• **GIVEN TEXT**:
__________
Earlier this week, Rising Tide-Vancouver, Coast Salish Territories put out a call to action for when the Joint Review Panel comes to Vancouver for the public hearings on the Enbridge Northern Gateway Pipeline. In their callout they say "No Consent, No Pipelines" and are actively mobilizing to voice opposition to all pipelines which would be carrying dirty fossil fuels and contributing to global warming pollution.

What do the stories of the members of the Wet'suwet'en who are defending their land, the Indigenous leaders having their voices heard, and concerned community members speaking truth to Big Oil Giants have in common? They are all examples of communities fighting back and saying "no" to projects that threaten their communities. 'Tis the season, after all.

But there are more facts and figures revealed during these negotiations that give us reason to believe that maybe it is always the season.

Over the past year, Environment Minister Peter Kent has met with the fossil fuel lobby 48 times, and the second meeting in Doha was the first time Kent agreed to meet with climate NGOs while at the UN negotiations. It became public that US Ambassador to the UN, Susan Rice, has more than $1 million dollars worth of shares in each of TransAtlanta, Encana, Enbridge, Cenovus, and Imperial Oil. She also has shares in TransCanada, the same company building the Keystone XL pipeline being opposed during the climate talks by activists who barricaded themselves in segments of the pipe as it was being constructed. Another report released during the talks by the International Forum on Globalization explained how the world's two wealthiest men, the Koch brothers, have aggressively funded climate denial "science," attacked clean air laws, and lead "an epic propaganda effort by the broader fossil fuel industry."

This wealth and influence undermines a reduction in climate pollution all year-round, not just during the talks. Lobbying efforts to expand the fossil fuel industry, ongoing investments by the 1 per cent in building pipelines that are widely opposed, and corporate access to politicians and decision-makers are apparent every single day. Simultaneously, it is apparent that arginalized communities have significantly less influence to shape the outcome of these negotiations.

But what if we could change the role that wealth and political influence play on these UN negotiations? What if communities impacted by the tar sands and by fracking were the ones who had most access to decision-makers at the UNFCCC? Or what if they were the ones who were actually drafting the text? What if the people who had the most power at these negotiations were the people who had the most at stake, and were not the people with the most cash?
__________
• **SOURCE MATERIAL**:
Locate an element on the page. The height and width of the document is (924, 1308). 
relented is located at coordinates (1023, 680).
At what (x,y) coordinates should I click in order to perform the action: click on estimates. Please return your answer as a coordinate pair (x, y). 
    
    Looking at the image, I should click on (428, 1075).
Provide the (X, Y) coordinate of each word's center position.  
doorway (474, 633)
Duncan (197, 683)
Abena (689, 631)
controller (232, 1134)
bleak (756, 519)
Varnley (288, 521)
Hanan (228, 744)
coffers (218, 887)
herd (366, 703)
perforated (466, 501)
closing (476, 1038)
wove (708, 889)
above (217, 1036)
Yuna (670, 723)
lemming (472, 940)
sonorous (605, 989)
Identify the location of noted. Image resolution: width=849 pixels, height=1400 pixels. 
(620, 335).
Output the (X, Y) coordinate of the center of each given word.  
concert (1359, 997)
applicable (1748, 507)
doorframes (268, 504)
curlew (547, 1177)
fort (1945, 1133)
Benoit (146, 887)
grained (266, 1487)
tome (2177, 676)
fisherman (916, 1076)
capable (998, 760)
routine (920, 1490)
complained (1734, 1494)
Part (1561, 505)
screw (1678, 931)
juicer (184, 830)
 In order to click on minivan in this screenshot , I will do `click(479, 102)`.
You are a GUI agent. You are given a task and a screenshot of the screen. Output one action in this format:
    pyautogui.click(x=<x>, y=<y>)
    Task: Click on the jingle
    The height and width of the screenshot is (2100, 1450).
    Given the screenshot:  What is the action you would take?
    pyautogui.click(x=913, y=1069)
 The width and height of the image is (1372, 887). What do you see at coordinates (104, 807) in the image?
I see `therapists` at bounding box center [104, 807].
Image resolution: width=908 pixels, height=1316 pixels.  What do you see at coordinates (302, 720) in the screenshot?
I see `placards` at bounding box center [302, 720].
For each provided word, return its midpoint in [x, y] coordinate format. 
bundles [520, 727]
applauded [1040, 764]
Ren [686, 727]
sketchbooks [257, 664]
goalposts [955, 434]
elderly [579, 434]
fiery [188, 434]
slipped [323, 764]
__________
• **TASKS TO PERFORM**:
A. In the passage on pipeline opposition, rewrite everything from "What do the" down to "always the season.", swapping "season" for "year".
B. List every company in which the passage on pipeline opposition says Susan Rice holds shares.

• **ANSWER LIST**:
A.
What do the stories of the members of the Wet'suwet'en who are defending their land, the Indigenous leaders having their voices heard, and concerned community members speaking truth to Big Oil Giants have in common? They are all examples of communities fighting back and saying "no" to projects that threaten their communities. 'Tis the year, after all.

But there are more facts and figures revealed during these negotiations that give us reason to believe that maybe it is always the year.

B. TransAtlanta, Encana, Enbridge, Cenovus, Imperial Oil, TransCanada